Of his legal acquirements there is little evidence, beyond the reputation that he gained at the Inner Temple for his reading on the Statute of Privileges, which recommended him to the Duke of Suffolk, his first patron. The judicial decisions in which he was engaged during his period of office, were too much mixed up with the political questions of the day, and too clearly controlled by the sovereign whose will he was so ready to obey, to have any weight attached to them. To this, perhaps there is one exception; for the privilege that is now exercised by the Commons, of punishing those who imprison their own members, is said to have been first established under Audley's sanction, in 34 Henry VIII., in the case of George Ferrers, M.P. for Plymouth, for whose arrest the sheriff of London was sent to the Tower.

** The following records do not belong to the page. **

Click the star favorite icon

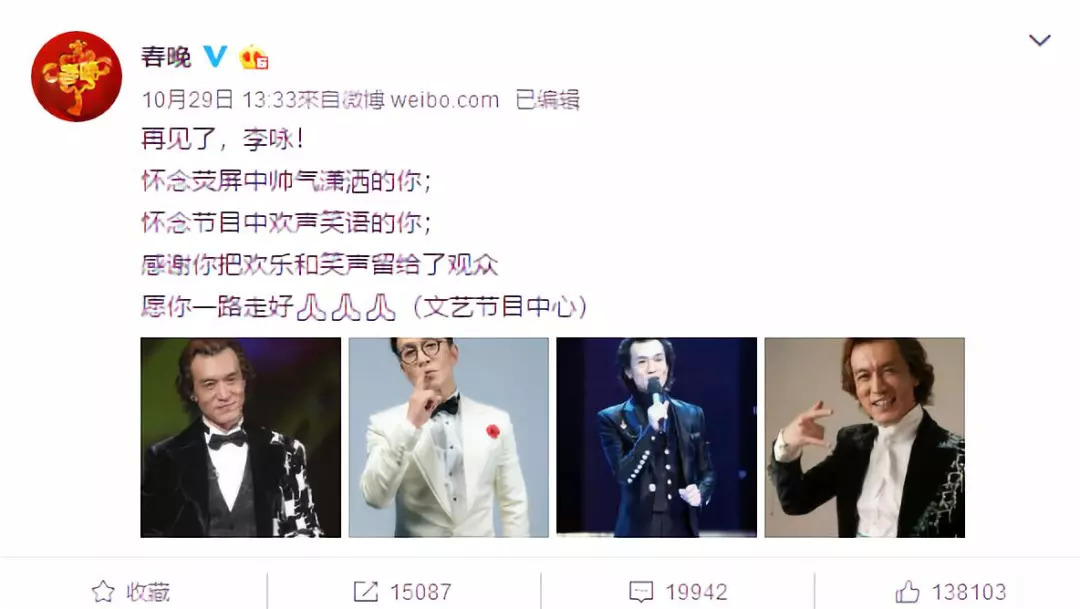coord(103,591)
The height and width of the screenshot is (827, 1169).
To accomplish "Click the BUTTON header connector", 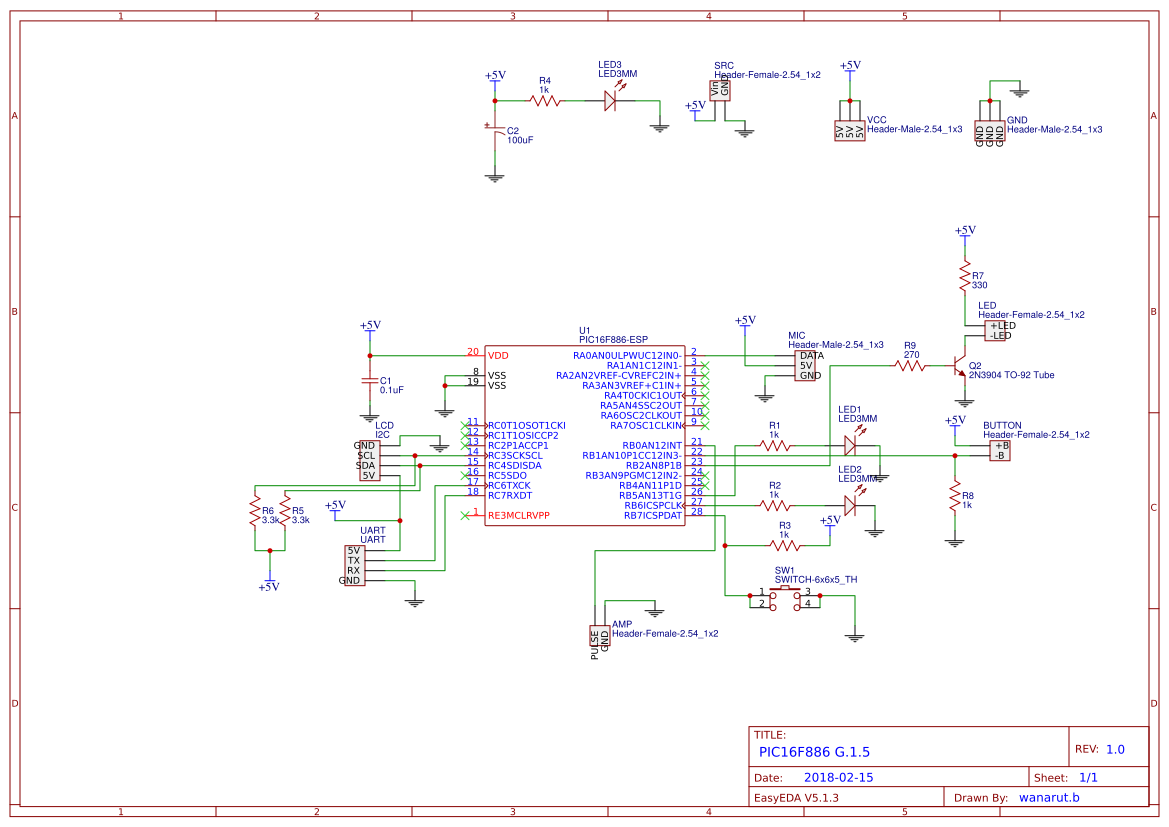I will (1000, 450).
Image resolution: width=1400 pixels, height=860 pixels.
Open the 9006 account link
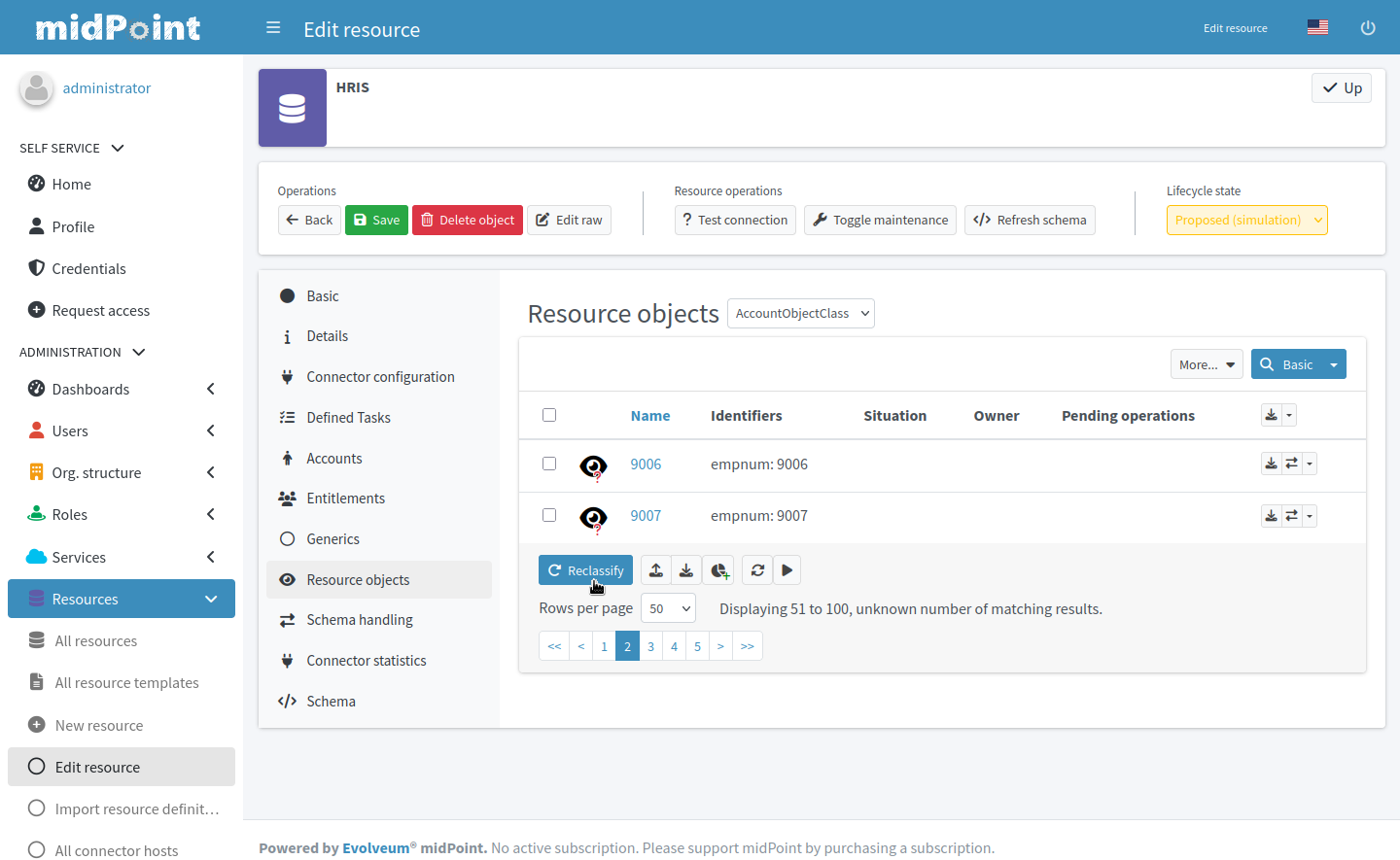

His interpretations of the law on the various criminal trials at which he presided, are a disgrace not only to him, but to

every member of the bench associated with him, while both branches of the legislature are equally chargeable with the ignominy of passing the acts he introduced, perilling every man's life by the new treasons they invented, and every man's conscience by the contradictory oaths they imposed. It is a degradation to the pious and excellent Sir Thomas More, to mention him, even in contrast, with such a man as Audley; and the name of More's less estimable predecessor, Cardinal Wolsey, acquires an added brightness when the moderation of his ministry, during the earlier years of the reign, is compared with the persecuting spirit which prevailed while Audley held the Seals at its close.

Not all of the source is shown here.